Kommentar von Gerhard Dilger

Kolumbien kämpft gegen seine Guerilla nach dem Muster des "Kriegs gegen den Terror". Washington gibt diesen Kurs vor. Europa sollte stattdessen auf Verhandlungen drängen.

So überraschend, wie die Krise zwischen Kolumbien und seinen Nachbarn Ecuador und Venezuela ausgebrochen war, so schnell schien sie wieder beigelegt. Vor drei Wochen entschuldigte sich Kolumbiens Staatschef Álvaro Uribe wegen der Attacke auf das Lager der Farc-Guerilla auf ecuadorianischem Gebiet am 1. März und versprach, derartige Grenzverletzungen künftig zu unterlassen. Doch die Spannungen können jederzeit wieder hochkochen. Denn Kolumbien setzt weiterhin auf eine militärische Lösung im jahrzehntelangen Krieg gegen die Guerilla. Verteidigungsminister Juan Manuel Santos rechtfertigte die Aktion, bei der Farc-Vize Raúl Reyes getötet wurde, dieser Tage als legitime Kriegshandlung.

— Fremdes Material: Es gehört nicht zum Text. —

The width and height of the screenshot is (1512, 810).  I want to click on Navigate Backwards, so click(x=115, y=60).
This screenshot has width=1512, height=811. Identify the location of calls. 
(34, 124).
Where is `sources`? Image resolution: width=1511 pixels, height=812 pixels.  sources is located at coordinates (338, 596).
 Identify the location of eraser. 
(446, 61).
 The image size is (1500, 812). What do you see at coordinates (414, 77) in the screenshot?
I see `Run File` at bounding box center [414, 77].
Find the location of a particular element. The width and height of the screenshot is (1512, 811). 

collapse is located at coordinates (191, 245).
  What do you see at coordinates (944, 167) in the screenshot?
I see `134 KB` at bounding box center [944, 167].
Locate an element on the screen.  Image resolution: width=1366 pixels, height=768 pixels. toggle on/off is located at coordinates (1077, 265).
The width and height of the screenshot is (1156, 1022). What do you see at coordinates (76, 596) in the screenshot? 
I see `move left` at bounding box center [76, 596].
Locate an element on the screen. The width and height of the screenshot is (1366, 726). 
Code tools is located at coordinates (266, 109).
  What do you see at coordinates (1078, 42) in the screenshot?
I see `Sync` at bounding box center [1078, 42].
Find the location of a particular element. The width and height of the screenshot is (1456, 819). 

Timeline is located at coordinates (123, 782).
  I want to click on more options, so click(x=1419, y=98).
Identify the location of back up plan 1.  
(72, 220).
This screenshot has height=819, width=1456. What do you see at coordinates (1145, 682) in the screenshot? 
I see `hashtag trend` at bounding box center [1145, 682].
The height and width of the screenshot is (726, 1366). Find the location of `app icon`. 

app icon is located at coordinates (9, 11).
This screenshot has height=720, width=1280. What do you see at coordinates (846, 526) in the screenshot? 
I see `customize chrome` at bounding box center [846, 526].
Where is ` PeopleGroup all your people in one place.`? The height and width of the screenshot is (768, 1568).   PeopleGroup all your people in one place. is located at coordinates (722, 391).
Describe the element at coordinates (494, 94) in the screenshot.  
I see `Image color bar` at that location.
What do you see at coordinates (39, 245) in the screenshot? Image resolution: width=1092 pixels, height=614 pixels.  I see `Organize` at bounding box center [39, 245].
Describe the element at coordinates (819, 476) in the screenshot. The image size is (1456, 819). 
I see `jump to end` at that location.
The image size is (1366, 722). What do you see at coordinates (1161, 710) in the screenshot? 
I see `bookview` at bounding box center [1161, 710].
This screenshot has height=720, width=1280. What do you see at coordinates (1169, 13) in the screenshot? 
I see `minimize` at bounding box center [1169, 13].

Militärische und diplomatische Schützenhilfe kommt von der US-Regierung. Doch bei dem Ministertreffen der Organisation Amerikanischer Staaten in Washington Mitte des Monats standen Kolumbien und die USA allein auf weiter Flur. Die Regierung Bush distanzierte sich ausdrücklich von jener Passage der Resolution, mit der die Lateinamerikaner auf den Prinzipien der multilateralen Konfliktlösung und staatlicher Souveränität beharrten.

Man dürfe aus der Terrorismusbekämpfung keinen heiligen Krieg machen, bei dem alle Prinzipien internationalen Rechts außer Kraft gesetzt würden, warnte Brasiliens Außenminister Celso Amorim. Es war eine deutliche Antwort auf seine US-Amtskollegin Condoleezza Rice, die in Brasília für das Recht Kolumbiens auf "Selbstverteidigung" und ein regionales Sicherheitskonzept geworben hatte.

Der Angriff auf ecuadorianisches Territorium, bei dem wie im Irak und in Afghanistan "intelligente Bomben" zum Einsatz kamen, war der erste Versuch, die Bush-Doktrin von 2002 auf Lateinamerika auszuweiten. Diese sieht Präventivschläge im Antiterrorkrieg ausdrücklich vor. Doch er hat auch eine regionale Vorgeschichte: Es ist der 1999 von US-Präsident Bill Clinton aufgelegte "Plan Colombia", der als Antidrogenstrategie noch nie funktioniert hat.

Zunächst begründete man die Präsenz von US-Beratern, privaten Söldnern und die milliardenschwere Militärhilfe mit dem Feindbild der Drogenmafia, wobei die Verstrickungen des kolumbianischen Staates und regionaler Eliten mit den rechten Paramilitärs meist großzügig ignoriert wurden. Nach dem September 2001 gerieten die Farc explizit ins Visier der Washingtoner Falken; im Februar 2002 kündigte Kolumbiens Regierung die Friedensgespräche mit der Guerilla auf.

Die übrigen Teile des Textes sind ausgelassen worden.